::: Data section :::

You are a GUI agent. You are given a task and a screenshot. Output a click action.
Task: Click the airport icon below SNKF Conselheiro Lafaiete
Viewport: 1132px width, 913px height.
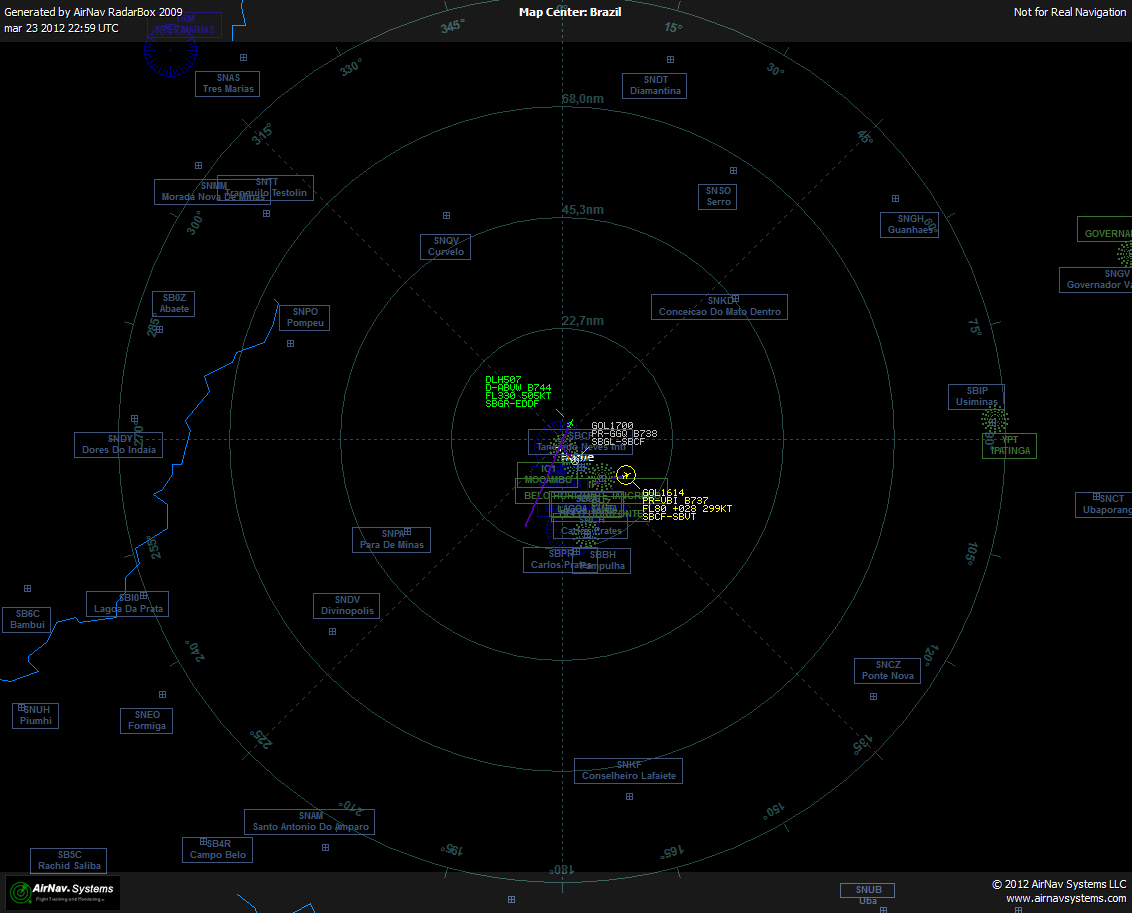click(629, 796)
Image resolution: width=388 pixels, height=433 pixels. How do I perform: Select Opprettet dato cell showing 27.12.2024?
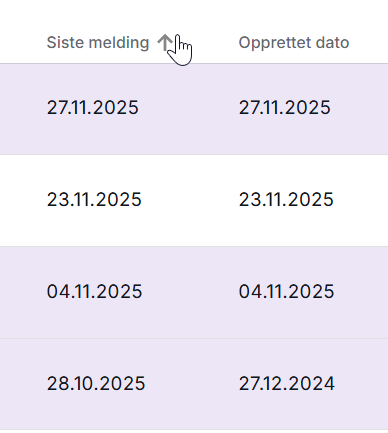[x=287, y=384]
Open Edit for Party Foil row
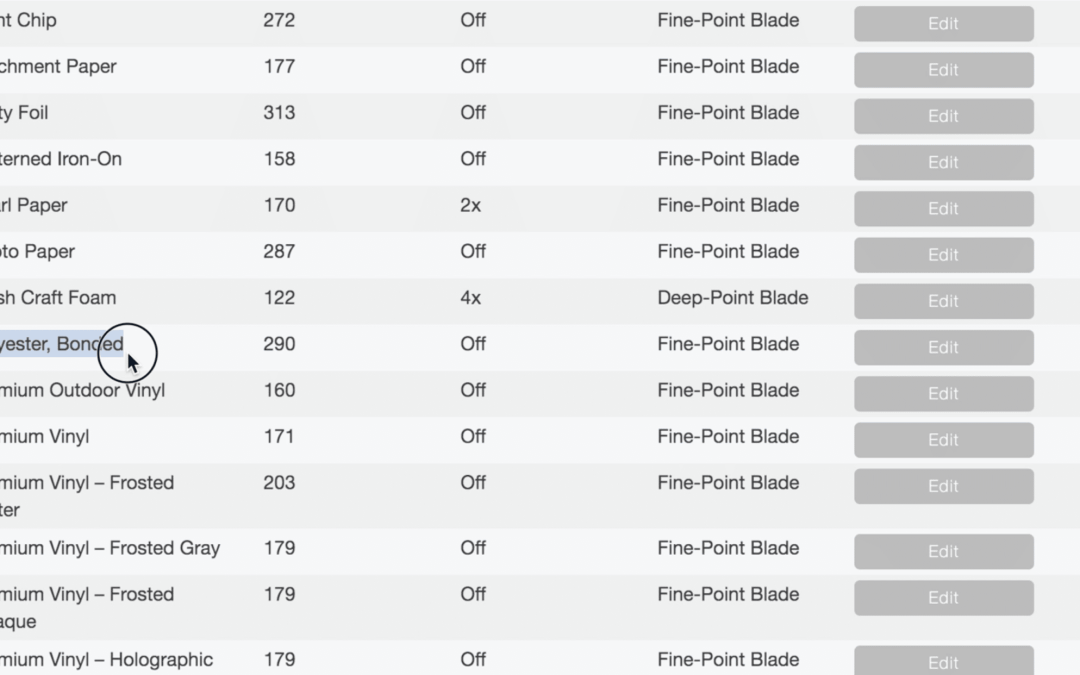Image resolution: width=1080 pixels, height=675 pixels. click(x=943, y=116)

:::

Activity: Everything in the material except the pictures should be output verbatim.

Result of the task:
You are a GUI agent. You are given a task and a screenshot. Output a click action.
Task: Click the airport icon below SNKF Conselheiro Lafaiete
Viewport: 1132px width, 913px height.
click(629, 796)
Image resolution: width=388 pixels, height=433 pixels. How do I perform: Select Opprettet dato cell showing 27.12.2024?
[x=287, y=384]
Open Edit for Party Foil row
Image resolution: width=1080 pixels, height=675 pixels. click(x=943, y=116)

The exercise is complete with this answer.